■ **Exercise goal**
In the listing below, write out exactly each line from the first through the one containing "Given: Open the related items grid icon".

■ **Materials provided**
'''
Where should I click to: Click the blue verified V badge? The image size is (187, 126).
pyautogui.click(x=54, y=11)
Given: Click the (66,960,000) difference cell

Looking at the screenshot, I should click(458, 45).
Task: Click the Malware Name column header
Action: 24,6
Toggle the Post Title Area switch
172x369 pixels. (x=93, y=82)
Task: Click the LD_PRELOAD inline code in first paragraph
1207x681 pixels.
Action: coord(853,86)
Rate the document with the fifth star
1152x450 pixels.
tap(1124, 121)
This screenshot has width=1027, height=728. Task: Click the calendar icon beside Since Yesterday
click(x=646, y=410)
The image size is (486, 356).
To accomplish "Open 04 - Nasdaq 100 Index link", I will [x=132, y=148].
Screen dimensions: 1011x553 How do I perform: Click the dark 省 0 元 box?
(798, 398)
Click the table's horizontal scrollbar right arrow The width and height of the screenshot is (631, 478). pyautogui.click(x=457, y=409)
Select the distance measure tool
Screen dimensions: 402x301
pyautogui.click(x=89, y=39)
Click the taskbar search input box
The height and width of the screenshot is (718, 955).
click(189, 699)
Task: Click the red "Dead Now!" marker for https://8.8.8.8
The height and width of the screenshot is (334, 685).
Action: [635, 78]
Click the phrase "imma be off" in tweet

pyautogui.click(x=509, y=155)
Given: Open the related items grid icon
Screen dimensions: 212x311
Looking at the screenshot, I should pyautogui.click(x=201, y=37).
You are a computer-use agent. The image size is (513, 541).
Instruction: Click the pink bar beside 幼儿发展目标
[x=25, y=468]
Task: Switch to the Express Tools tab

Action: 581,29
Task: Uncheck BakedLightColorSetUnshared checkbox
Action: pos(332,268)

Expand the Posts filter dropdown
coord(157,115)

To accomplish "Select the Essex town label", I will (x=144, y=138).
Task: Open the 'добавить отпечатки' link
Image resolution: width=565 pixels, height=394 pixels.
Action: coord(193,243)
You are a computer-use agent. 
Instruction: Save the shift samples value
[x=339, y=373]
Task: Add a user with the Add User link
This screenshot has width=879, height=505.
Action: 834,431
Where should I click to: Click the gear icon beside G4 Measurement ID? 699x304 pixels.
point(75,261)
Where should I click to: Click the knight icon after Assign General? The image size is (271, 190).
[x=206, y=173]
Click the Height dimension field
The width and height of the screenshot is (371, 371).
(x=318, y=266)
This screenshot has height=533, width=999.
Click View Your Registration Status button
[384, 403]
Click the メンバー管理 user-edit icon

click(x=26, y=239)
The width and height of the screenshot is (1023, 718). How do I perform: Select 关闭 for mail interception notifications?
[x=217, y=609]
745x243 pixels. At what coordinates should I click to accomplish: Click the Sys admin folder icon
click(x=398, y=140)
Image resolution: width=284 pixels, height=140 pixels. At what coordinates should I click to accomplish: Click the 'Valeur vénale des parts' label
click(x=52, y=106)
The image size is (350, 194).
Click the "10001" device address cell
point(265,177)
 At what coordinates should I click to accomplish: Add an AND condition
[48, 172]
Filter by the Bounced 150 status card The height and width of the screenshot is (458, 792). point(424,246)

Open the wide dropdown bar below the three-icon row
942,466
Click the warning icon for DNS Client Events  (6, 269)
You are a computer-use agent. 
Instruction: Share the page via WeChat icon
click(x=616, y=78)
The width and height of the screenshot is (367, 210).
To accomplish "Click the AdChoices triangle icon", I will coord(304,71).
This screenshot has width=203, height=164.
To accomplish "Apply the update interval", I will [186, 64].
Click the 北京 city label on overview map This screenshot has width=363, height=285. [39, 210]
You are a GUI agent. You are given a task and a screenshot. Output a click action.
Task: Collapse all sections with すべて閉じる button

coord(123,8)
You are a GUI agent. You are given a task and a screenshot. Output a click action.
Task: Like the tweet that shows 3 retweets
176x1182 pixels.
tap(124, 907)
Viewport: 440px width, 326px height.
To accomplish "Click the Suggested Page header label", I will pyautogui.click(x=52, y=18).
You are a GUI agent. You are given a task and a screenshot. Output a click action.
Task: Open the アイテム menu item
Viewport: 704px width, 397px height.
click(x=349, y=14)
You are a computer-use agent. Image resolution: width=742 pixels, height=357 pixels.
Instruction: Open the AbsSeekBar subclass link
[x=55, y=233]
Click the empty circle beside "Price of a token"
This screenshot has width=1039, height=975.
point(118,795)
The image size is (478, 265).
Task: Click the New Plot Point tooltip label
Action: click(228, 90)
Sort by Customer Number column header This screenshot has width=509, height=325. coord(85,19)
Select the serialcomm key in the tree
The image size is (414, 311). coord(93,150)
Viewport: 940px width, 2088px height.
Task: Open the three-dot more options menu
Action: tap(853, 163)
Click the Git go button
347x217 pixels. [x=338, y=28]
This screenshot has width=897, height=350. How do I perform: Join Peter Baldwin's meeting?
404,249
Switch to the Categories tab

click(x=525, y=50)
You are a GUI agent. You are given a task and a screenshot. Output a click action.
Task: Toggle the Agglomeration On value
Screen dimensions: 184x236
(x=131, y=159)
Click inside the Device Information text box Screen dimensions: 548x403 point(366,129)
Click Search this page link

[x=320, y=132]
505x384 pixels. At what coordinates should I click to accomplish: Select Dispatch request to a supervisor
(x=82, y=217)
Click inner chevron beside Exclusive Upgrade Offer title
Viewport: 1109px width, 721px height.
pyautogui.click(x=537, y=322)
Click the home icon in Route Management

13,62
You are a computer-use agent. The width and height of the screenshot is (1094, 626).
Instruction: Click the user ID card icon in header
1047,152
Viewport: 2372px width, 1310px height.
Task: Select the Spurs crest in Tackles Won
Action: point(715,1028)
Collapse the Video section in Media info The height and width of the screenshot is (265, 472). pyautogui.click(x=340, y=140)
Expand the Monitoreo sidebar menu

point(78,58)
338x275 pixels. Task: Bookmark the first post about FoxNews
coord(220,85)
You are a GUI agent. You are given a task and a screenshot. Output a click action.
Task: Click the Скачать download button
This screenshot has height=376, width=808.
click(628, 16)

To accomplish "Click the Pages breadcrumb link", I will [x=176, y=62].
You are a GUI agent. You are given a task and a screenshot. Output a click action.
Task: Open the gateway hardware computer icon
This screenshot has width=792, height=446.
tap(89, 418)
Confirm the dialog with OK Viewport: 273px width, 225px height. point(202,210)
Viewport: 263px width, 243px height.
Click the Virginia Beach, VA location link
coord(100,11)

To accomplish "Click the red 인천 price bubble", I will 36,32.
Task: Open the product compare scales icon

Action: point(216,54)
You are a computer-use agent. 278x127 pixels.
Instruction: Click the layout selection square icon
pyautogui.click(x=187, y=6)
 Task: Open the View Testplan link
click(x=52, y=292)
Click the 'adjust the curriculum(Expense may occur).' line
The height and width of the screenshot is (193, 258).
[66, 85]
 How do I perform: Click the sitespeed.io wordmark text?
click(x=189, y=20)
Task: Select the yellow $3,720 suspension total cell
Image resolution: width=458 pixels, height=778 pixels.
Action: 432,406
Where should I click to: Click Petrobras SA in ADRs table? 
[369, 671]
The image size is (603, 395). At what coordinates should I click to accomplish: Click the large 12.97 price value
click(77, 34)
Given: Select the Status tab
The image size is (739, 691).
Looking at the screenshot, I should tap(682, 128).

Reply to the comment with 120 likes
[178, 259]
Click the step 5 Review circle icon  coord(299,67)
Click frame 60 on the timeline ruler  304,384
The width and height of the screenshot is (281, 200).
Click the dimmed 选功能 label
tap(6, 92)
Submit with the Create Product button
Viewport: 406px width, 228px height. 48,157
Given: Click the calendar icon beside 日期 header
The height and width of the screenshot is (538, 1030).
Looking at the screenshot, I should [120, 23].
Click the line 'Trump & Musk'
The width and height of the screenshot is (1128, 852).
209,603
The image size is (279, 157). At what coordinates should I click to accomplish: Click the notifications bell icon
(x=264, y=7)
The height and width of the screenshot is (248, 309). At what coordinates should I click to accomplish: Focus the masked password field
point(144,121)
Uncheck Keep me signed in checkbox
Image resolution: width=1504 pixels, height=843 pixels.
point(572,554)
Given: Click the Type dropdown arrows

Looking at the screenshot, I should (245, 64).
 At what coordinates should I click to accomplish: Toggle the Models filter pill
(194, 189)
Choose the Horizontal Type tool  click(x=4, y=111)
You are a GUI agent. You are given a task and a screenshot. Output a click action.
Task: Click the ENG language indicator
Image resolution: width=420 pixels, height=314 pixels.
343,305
'''
■ **Task output**
Where should I click to: Click the blue verified V badge? The image size is (187, 126).
pyautogui.click(x=54, y=11)
Given: Click the (66,960,000) difference cell

Looking at the screenshot, I should click(458, 45).
Task: Click the Malware Name column header
Action: 24,6
Toggle the Post Title Area switch
172x369 pixels. (x=93, y=82)
Task: Click the LD_PRELOAD inline code in first paragraph
1207x681 pixels.
Action: coord(853,86)
Rate the document with the fifth star
1152x450 pixels.
tap(1124, 121)
This screenshot has width=1027, height=728. Task: Click the calendar icon beside Since Yesterday
click(x=646, y=410)
The image size is (486, 356).
To accomplish "Open 04 - Nasdaq 100 Index link", I will [x=132, y=148].
Screen dimensions: 1011x553 How do I perform: Click the dark 省 0 元 box?
(798, 398)
Click the table's horizontal scrollbar right arrow The width and height of the screenshot is (631, 478). pyautogui.click(x=457, y=409)
Select the distance measure tool
Screen dimensions: 402x301
pyautogui.click(x=89, y=39)
Click the taskbar search input box
The height and width of the screenshot is (718, 955).
click(189, 699)
Task: Click the red "Dead Now!" marker for https://8.8.8.8
The height and width of the screenshot is (334, 685).
Action: [635, 78]
Click the phrase "imma be off" in tweet

pyautogui.click(x=509, y=155)
Given: Open the related items grid icon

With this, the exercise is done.